Dans ses orientations stratégiques en matière de justice et d'affaires intérieures formalisées au mois de juin 2014, le Conseil européen a confirmé l'importance du rôle joué par le coordinateur dans la lutte contre le terrorisme. À la suite des attentats terroristes commis à Paris au mois de janvier 2015, ce dernier a participé aux discussions sur le renforcement de la réaction de l'Union européenne en matière de lutte contre le terrorisme, sur le plan intérieur comme extérieur .
Le 12 février 2015, les chefs d'État et de gouvernement ont insisté sur l'importance du dialogue avec les pays tiers sur les questions de sécurité et de lutte contre le terrorisme. Ils ont cité, en particulier, les régions du Moyen-Orient, de l'Afrique du Nord et du Sahel, mais également la région des Balkans occidentaux. À la suite de cette déclaration, le coordinateur pour la lutte contre le terrorisme et le directeur du Service européen d'action extérieure (SEAE) chargé des questions multilatérales se sont rendus au Liban, le 23 février et en Tunisie, les 24 et 27 février. Ces visites avaient pour but d'identifier et d'explorer les moyens de renforcer les capacités de lutte contre le terrorisme et la coopération internationale.
Du 16 au 20 février 2015, le coordinateur a assisté, à Washington, au Sommet sur « la lutte contre l'extrémisme violent » organisé par le président des États-Unis, M. Barack Obama. Il a participé, aux côtés de la Haute représentante de l'Union pour les affaires étrangères et la politique de sécurité, à la réunion ministérielle organisée par le secrétaire d'État américain, M. John Kerry. M. Gilles de Kerchove a également participé à une réunion ministérielle sur les combattants étrangers et a rencontré plusieurs de ses homologues américains chargés des questions de lutte contre le terrorisme.
Le coordinateur pour la lutte contre le terrorisme présente régulièrement au Conseil des rapports sur le fonctionnement et la mise en oeuvre des instruments existants de lutte contre le terrorisme au niveau de l'Union européenne. En décembre 2014, le Conseil a pris acte de deux importants rapports :
- un rapport sur la mise en oeuvre de la stratégie de l'Union européenne visant à lutter contre le terrorisme en date du 24 novembre 2014 ;
- un rapport sur la mise en oeuvre de la stratégie révisée de lutte contre le financement du terrorisme en date du 30 juillet 2014.
Lors de son entretien avec les membres de la délégation de votre commission des affaires européennes, M. Gilles de Kerchove a souligné les grandes priorités de l'Union européenne dans la lutte contre le terrorisme.
Selon lui, la menace terroriste est tout à la fois sérieuse et complexe. Au premier trimestre 2015, il a identifié trois principaux défis.

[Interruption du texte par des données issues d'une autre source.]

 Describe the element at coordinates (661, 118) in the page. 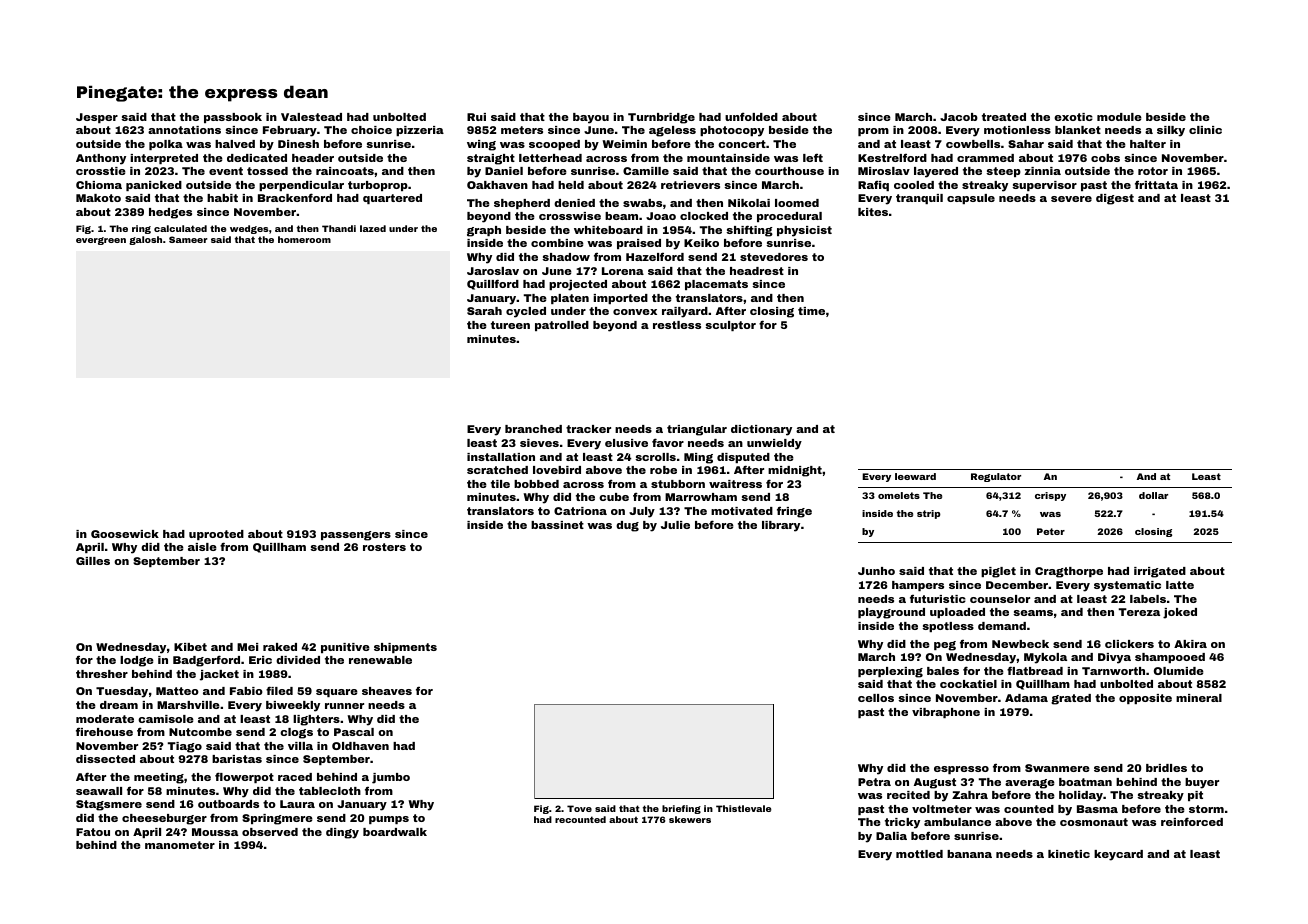

I see `Turnbridge` at that location.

Le premier défi tient au phénomène de radicalisation d'un certain nombre de jeunes via Internet ou encore dans les prisons. Face à ce premier risque, des pays comme la France ou la Belgique se sont bien investis. Le combat contre la radicalisation nécessite aussi de traiter la question de l'« islam européen ».
Le second défi réside dans le phénomène des « combattants étrangers ». Ce sont 4 à 5 000 jeunes Européens qui seraient actuellement présents sur les théâtres d'opérations tels que la Syrie ou l'Irak.
Le troisième défi, c'est le développement d'une concurrence et donc d'une possible émulation entre les groupes terroristes que sont, par exemple, Daech et Al Qaïda.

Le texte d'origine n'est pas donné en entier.